I got this: v_Enhance wrote: If $n \ge 1$ and $m \ge 2$, then \[ T(2^n, m) = T(2^{n-1}, m) + T(2^{n-1}, m-1) + 1. \] v_Enhance wrote: The answer is \[ T(2^n, m) = 2\left[ \binom n0 + \dots + \binom{n}{m-1} \right] - 1. \] But how did you get this? I just bashed it and got the 8th degree polynomial

Can anyone show how from recursive formula to get closed form?

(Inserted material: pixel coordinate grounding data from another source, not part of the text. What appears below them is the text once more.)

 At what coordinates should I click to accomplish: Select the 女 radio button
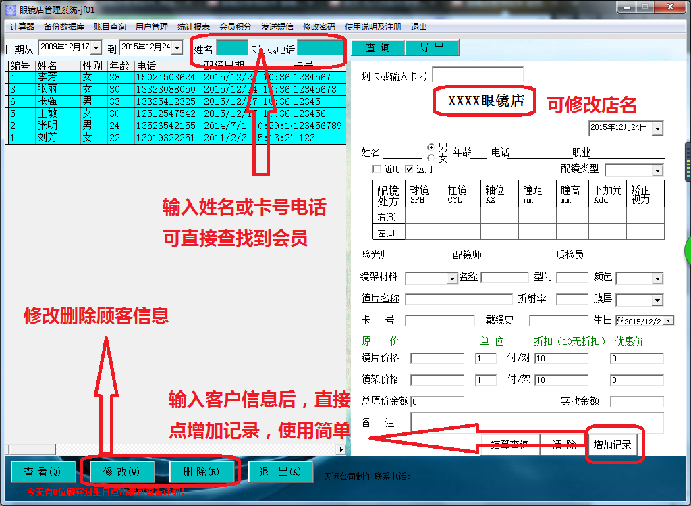tap(431, 158)
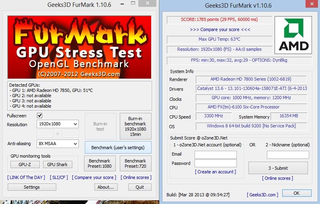Click the FurMark GPU Stress Test banner
The height and width of the screenshot is (204, 320).
point(80,48)
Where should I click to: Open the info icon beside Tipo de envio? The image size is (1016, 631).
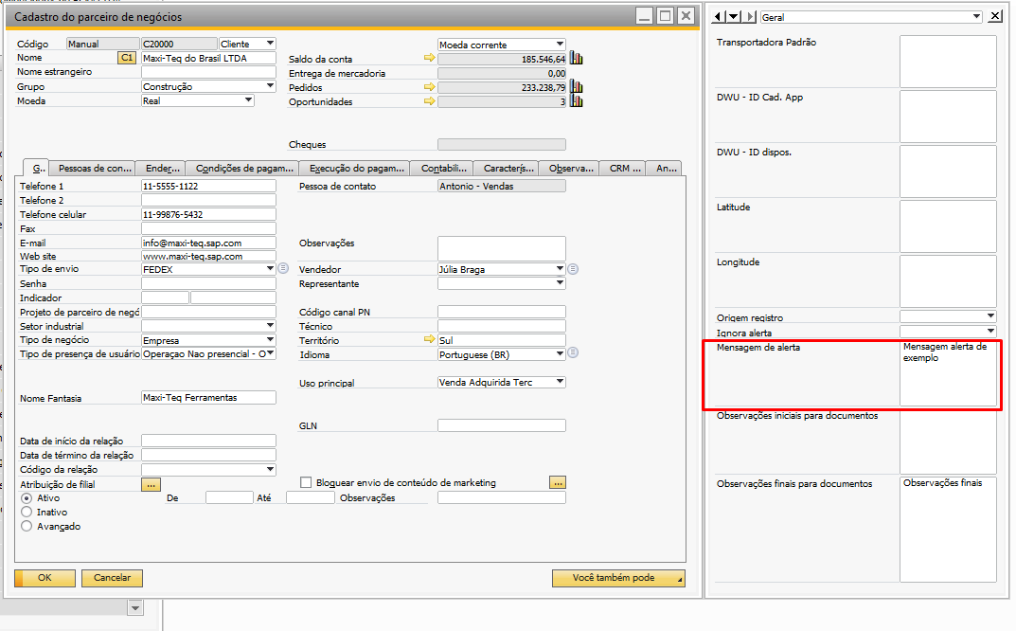283,268
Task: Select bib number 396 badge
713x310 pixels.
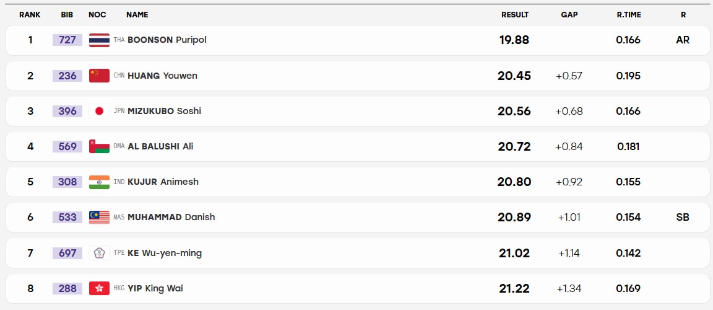Action: click(67, 111)
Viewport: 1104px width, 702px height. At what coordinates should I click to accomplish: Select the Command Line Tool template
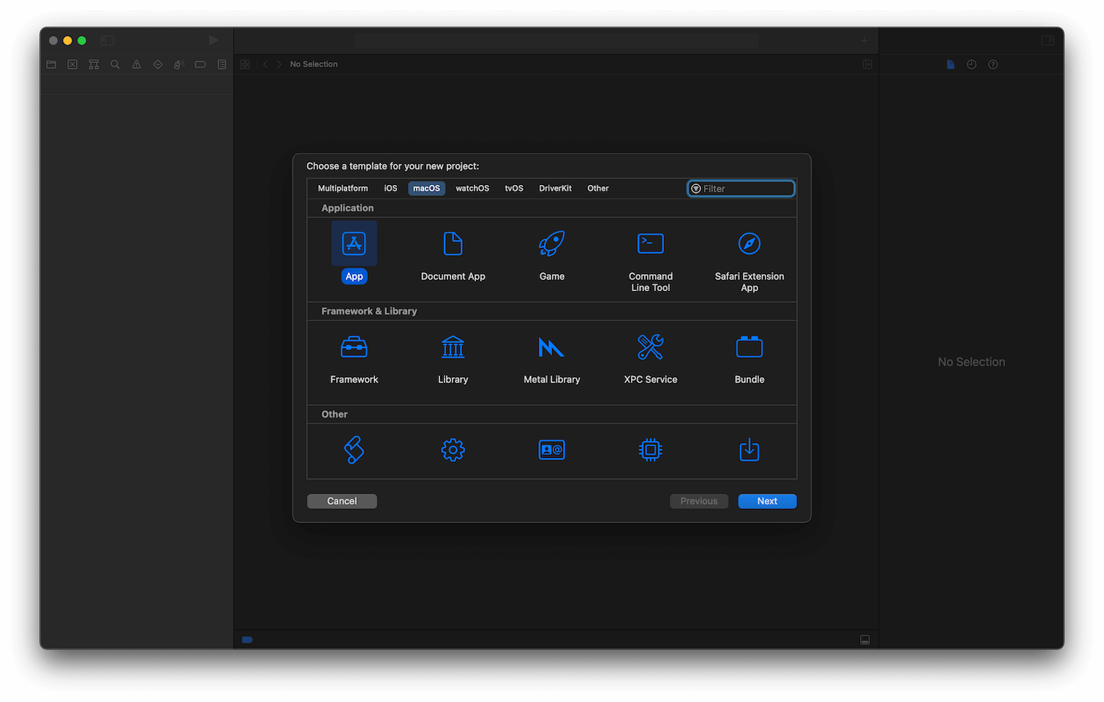[x=650, y=244]
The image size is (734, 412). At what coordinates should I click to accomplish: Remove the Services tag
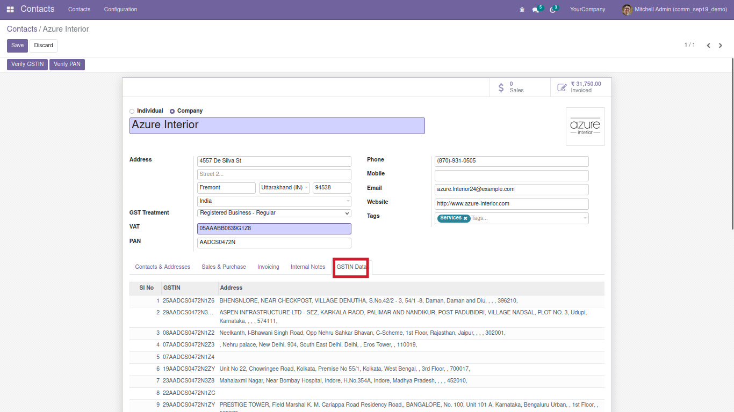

FISHMJ25 wrote: Can anyone show how from recursive formula to get closed form? pandadude wrote: But how did you get this? I just bashed it and got the 8th degree polynomial I solved it using recursive method on the TST by guessing the solution. Basically, I inducted that the answer must be a $8$-th degree polynomial satisfying $P(0) = 1, P(1) = 3, P(2) = 7,...,P(8) = 2^9-1$. Luckily, I know that $Q(x) = \tbinom{x}{0} + \tbinom{x}{1} + ... + \tbinom{x}{8}$ satisfies $Q(n)=2^n$ for all $n=0,1,2,...,8$ (which is a standard problem). Modifying this to recover $P(x)$ gives the answer.

Can someone further explain the bounds in yayups and kayaks solution. I'm having trouble understanding them.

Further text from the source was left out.